Yelena still looked unconvinced, and Marius was about to try his hand at calming her nerves when he noticed the Red-Woman brandish the led rod and raise it above a stone altar at the end of the room.

"Hey!" he barked involuntarily.

She looked back over her sun-kissed shoulder and, for just a moment, the look she shot back at Marius sent just the tiniest of shivers up his erect spine.

"Uh," he began, "Don't we need that?"

"This is being mark of a slave," she said, rounding on him with ferocious zeal. "We are free beings both - this beast and I. Tar'Khalia. Unbound. In breaking this thing of dominance, I break this creature's final chain."

Marius saw that Edna's bulbous, tired eyes were suddenly alight with fire, watching as the lead rod came down to splinter apart on the stone altar.

Either this Red-Woman must have had more strength than she was letting on, or there was something special about that little shrine, because the rod shattered into a hundred little fragments almost as soon as she she hit it against a corner.

Yelena was somewhat enraptured by the whole thing.

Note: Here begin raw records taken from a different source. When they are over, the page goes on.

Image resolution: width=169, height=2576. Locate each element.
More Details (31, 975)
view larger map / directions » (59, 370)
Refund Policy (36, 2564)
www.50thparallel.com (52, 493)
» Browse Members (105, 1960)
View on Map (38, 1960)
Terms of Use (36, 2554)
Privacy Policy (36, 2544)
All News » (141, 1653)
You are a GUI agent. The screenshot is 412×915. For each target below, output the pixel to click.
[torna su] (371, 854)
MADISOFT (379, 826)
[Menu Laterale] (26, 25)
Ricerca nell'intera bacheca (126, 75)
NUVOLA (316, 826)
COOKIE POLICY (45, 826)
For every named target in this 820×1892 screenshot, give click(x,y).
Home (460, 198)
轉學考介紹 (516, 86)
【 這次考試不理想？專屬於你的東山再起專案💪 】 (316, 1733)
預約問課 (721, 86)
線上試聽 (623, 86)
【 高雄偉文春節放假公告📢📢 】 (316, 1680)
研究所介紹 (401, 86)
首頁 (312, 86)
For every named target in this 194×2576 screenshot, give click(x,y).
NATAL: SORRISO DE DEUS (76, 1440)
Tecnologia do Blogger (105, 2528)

She looked from the splintered object, to the triumphant veiled woman, to the beetle who's eyes had widened and who bowed - actually bowed - towards both women in thanks. Looks like there was more to old Edna than met the eye, after all. An intelligence was there, of a certain kind.

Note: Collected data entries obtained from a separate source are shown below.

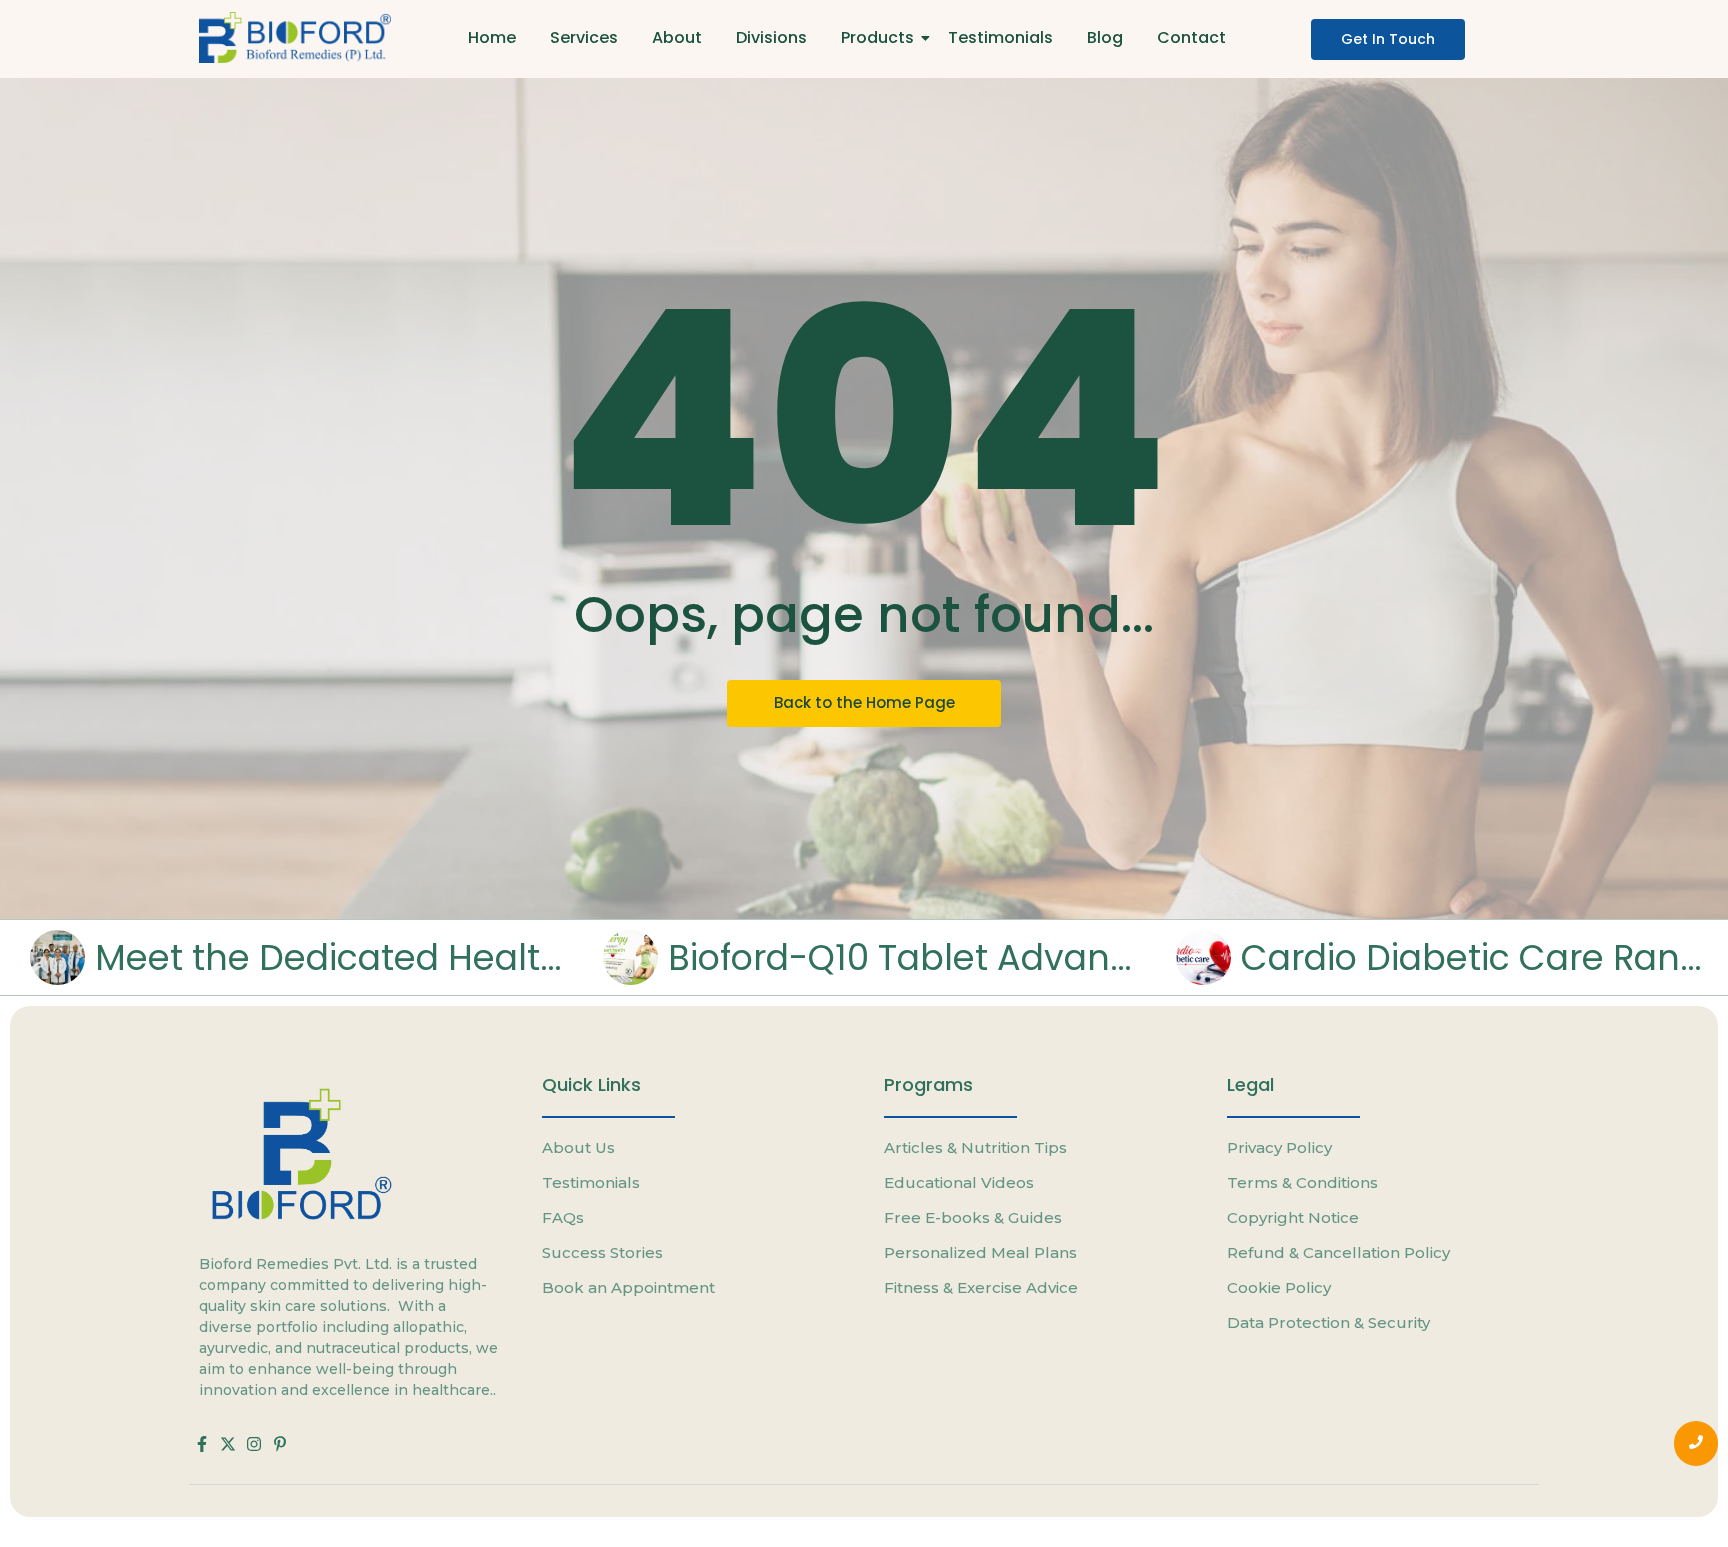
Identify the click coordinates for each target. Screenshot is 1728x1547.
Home (492, 37)
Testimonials (1000, 37)
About (677, 37)
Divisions (771, 37)
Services (584, 37)
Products (877, 37)
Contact (1191, 37)
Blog (1105, 37)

The emancipated beetle did not move away from the group as Marius suspected she would. Instead, she began lumbering towards him, head still bowed, and eyes slightly closed - an animal totally at peace in its environment for possibly the first time in her life.

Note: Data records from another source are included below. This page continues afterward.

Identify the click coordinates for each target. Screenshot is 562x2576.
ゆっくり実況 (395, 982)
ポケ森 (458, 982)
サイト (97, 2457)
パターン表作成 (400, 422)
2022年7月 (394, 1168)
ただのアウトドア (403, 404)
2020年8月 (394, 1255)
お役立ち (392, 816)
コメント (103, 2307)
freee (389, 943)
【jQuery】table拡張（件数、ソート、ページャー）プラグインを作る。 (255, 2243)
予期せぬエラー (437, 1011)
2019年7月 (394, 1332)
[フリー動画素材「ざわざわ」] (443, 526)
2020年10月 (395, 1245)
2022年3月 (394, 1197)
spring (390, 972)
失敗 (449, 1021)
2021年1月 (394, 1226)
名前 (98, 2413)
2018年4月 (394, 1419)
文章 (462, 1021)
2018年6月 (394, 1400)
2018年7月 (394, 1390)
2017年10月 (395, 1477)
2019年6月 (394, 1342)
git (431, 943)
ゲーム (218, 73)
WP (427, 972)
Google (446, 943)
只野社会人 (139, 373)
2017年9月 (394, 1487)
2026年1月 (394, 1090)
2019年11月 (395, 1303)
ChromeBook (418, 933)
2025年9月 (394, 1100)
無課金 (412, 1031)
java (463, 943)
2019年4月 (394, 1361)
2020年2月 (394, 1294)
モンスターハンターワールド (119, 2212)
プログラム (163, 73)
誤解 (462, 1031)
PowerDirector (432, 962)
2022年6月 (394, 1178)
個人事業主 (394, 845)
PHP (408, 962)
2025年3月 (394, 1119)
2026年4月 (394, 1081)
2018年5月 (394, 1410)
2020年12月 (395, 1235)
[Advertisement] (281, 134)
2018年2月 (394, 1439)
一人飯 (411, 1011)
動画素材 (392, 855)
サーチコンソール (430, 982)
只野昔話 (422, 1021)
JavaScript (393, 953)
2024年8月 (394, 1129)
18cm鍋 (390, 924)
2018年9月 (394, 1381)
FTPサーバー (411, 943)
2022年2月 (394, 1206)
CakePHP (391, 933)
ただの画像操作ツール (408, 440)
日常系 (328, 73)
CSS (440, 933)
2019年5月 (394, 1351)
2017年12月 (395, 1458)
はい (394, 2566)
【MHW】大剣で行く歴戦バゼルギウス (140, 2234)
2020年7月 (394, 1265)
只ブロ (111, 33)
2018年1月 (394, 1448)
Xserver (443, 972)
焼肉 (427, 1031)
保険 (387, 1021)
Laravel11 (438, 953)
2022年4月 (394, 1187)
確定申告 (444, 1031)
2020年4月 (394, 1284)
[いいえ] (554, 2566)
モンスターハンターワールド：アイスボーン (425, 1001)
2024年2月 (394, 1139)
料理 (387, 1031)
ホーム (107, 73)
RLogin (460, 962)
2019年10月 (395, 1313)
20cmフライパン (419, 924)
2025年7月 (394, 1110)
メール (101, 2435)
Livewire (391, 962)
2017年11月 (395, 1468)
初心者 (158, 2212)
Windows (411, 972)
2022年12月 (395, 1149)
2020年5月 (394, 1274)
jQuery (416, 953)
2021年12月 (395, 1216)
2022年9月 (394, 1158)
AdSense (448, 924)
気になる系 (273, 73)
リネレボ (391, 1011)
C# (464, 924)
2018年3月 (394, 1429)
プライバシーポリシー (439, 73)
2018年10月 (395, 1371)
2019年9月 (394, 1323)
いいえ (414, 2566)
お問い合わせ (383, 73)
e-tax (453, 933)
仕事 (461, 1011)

"Ah, shucks," Marius said as the beast approached him. "You don't gotta thank me none, girl. All I ask, really, is that you'd offer us your services of protec-"

His ribs gave way as Edna speared him with her horn and sent him sailing up into the high ceilinged sky of the dungeon before he rocketed back down with a heavy thud.

HP: -10

HP: 5

Through the searing pain in his gut he could hear the laughter of the women all around him, cackling like harpies looking at spoiled dinner.

Yelena eventually meandered over to him and offered her his hand while Edna proudly marched back to nuzzle against the Red-Woman.

Marius looked at Yelena's hand with weariness beyond his years.

"Why is it that every woman I meet tries to kill me at least once?"

"Well, you can't expect to main a noble Lady like this and just get away with it, Marius,"

He let the girl lift him to his feet as the Red-Woman made preparations to build a fire in the center of the chamber, with Edna still drawing him daggers from her side.

"We are making camp here," she said. "We must recover energy before venturing on, and creatures of Bhashera grow stronger during the day."

Yelena bristled. "How can you know what time of day it is down here?"

"I am knowing," the Red-Woman answered. "We - Tar'Khalia - we all are knowing."

Marius rolled his eyes as Yelena accepted this explanation with a nod. He'd really have to ask her if there were some language details he was missing here that she knew from her Argent teachings. They all practically wrote the bible on the Everloft, right? Maybe now, with some down time, the girl could give him a few lessons. After his level up, of course.

"Marius," she asked as she knelt to help the Red-Woman with her flint and kindling. "How did you know your plan would work? How could you be certain that the beetle wouldn't have thrown us from its backs and left us to the shadow above?"

He blinked at her and wheezed a heavy sigh.

"Yelena, I didn't know. I'll be honest with you here - it was all a gambit. Most of my life is."

"A bad idea that just happened to work," she said gravely. "Like our escape from the palace."

She watched him kneel down with them, his face suddenly twisted and sore, as he felt himself detach from them both and clasp his hands together, trying desperately not to recall the past and knowing, equally, that such attempts were futile.

"Stick around," he said with a tiny grin. "I'm full of bad ideas."